## YOUR GOAL
Only the lines below from the one with "You are a computer-use" through the one with "Image resolution: width=756" are to be written out, exactly and without any images.

(INPUT FOR THIS TASK begins)

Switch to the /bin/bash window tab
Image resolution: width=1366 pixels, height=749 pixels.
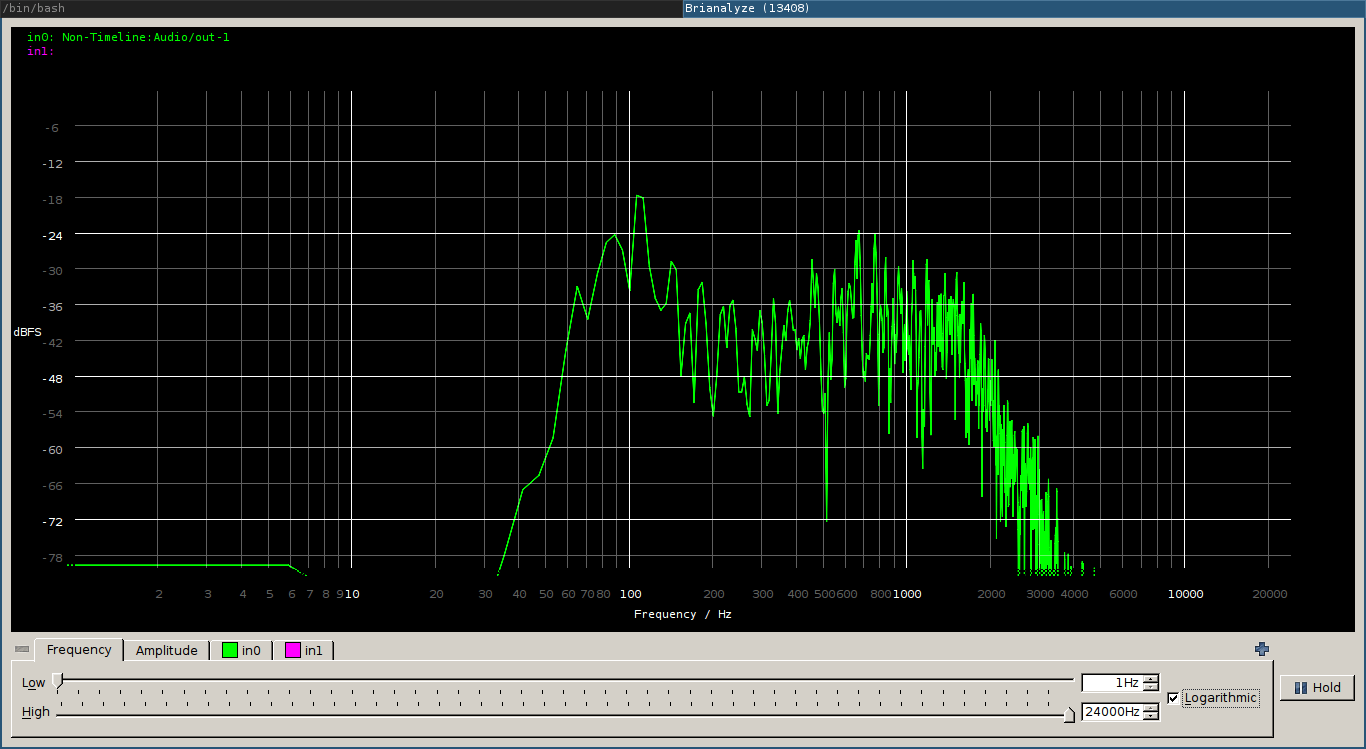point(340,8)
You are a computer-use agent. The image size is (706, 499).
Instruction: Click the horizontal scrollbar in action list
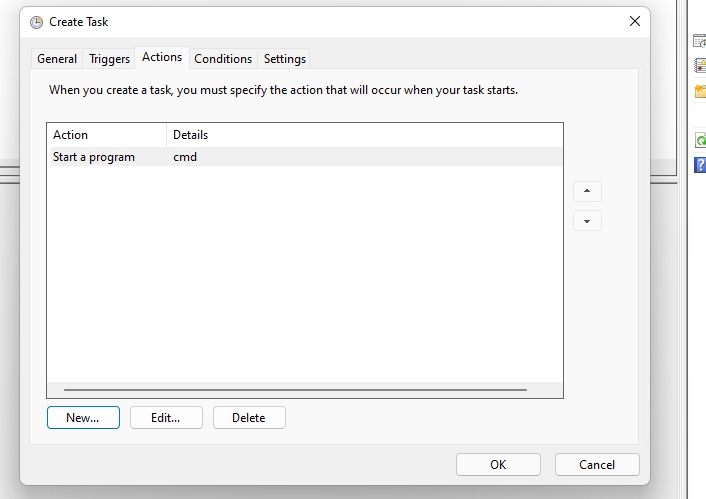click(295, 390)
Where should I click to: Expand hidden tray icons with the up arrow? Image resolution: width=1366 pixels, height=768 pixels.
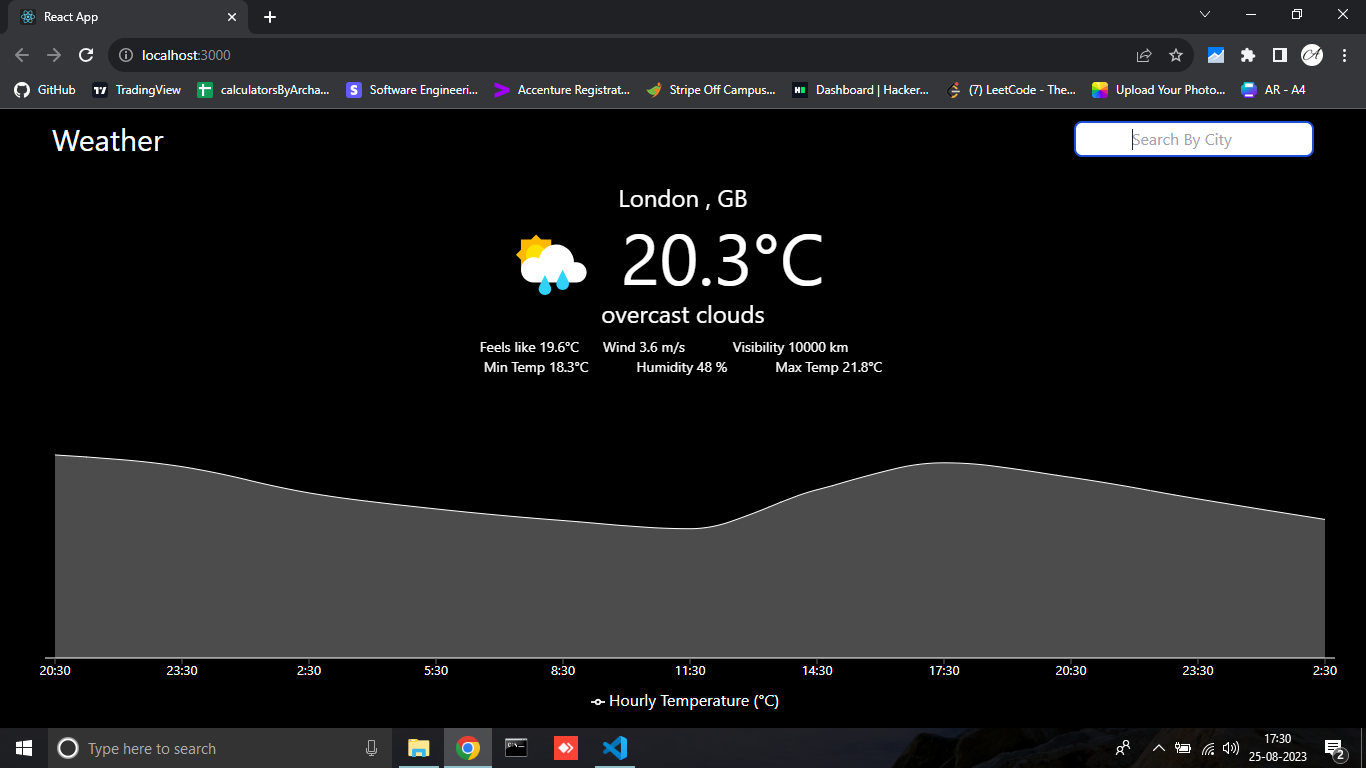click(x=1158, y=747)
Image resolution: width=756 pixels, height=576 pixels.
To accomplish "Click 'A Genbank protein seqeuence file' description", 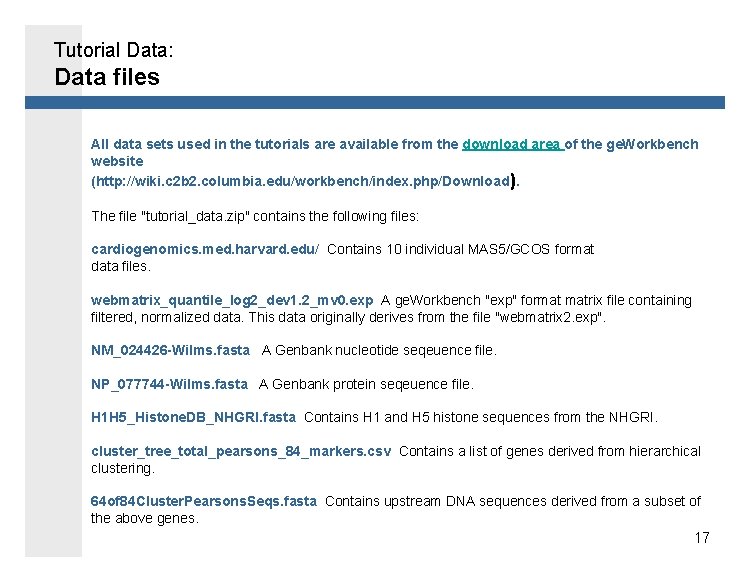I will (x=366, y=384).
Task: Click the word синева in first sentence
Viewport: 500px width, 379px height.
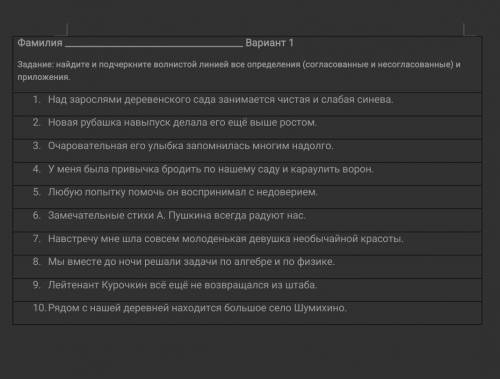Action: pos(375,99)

(INPUT FOR THIS TASK ends)
(INPUT FOR THIS TASK begins)

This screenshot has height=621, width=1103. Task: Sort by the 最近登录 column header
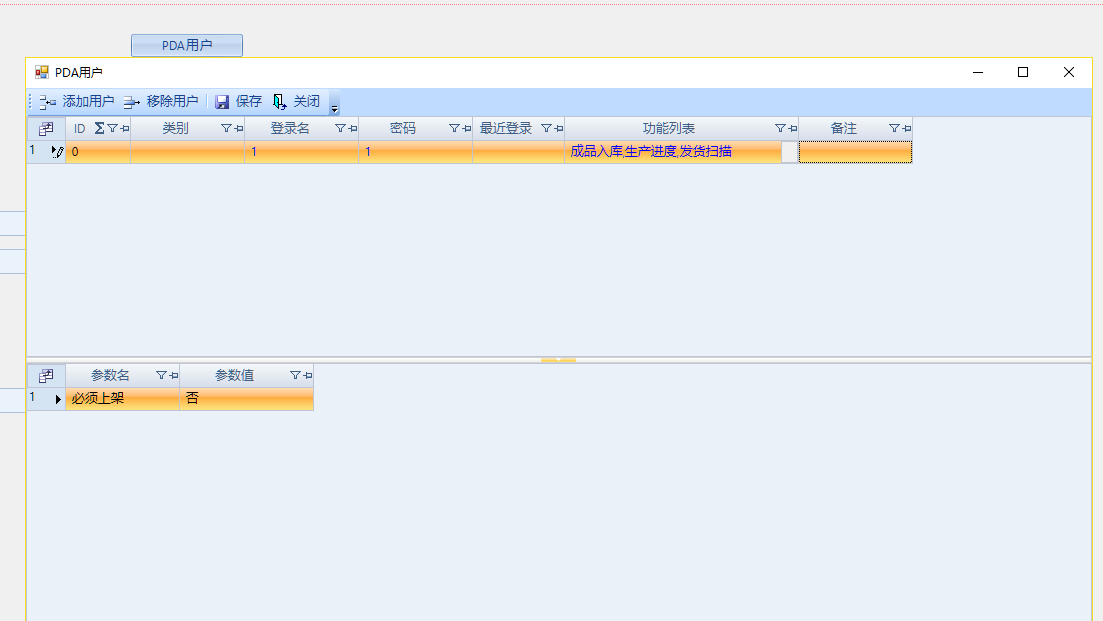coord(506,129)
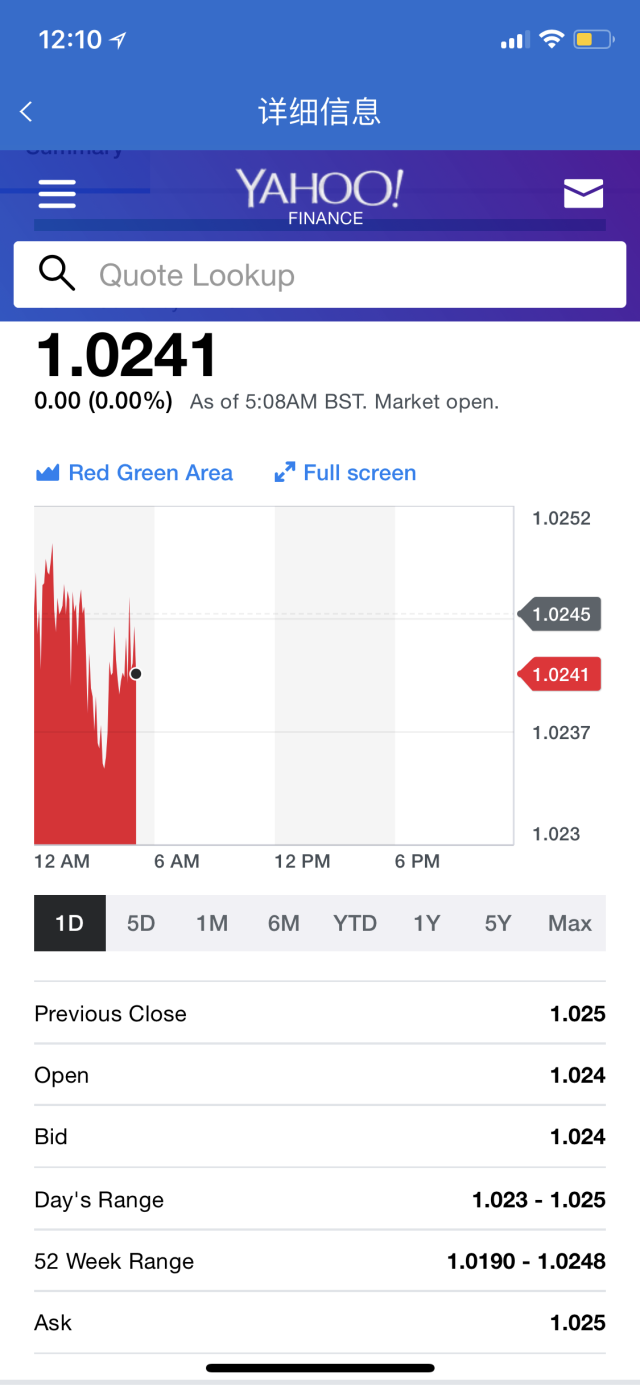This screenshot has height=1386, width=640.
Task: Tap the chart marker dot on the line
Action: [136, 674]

(INPUT FOR THIS TASK ends)

## ANSWER SPACE
You are a computer-use agent. The image size is (706, 499).
Instruction: Click the horizontal scrollbar in action list
click(295, 390)
Where should I click to: Expand hidden tray icons with the up arrow? Image resolution: width=1366 pixels, height=768 pixels.
click(x=1158, y=747)
Image resolution: width=756 pixels, height=576 pixels.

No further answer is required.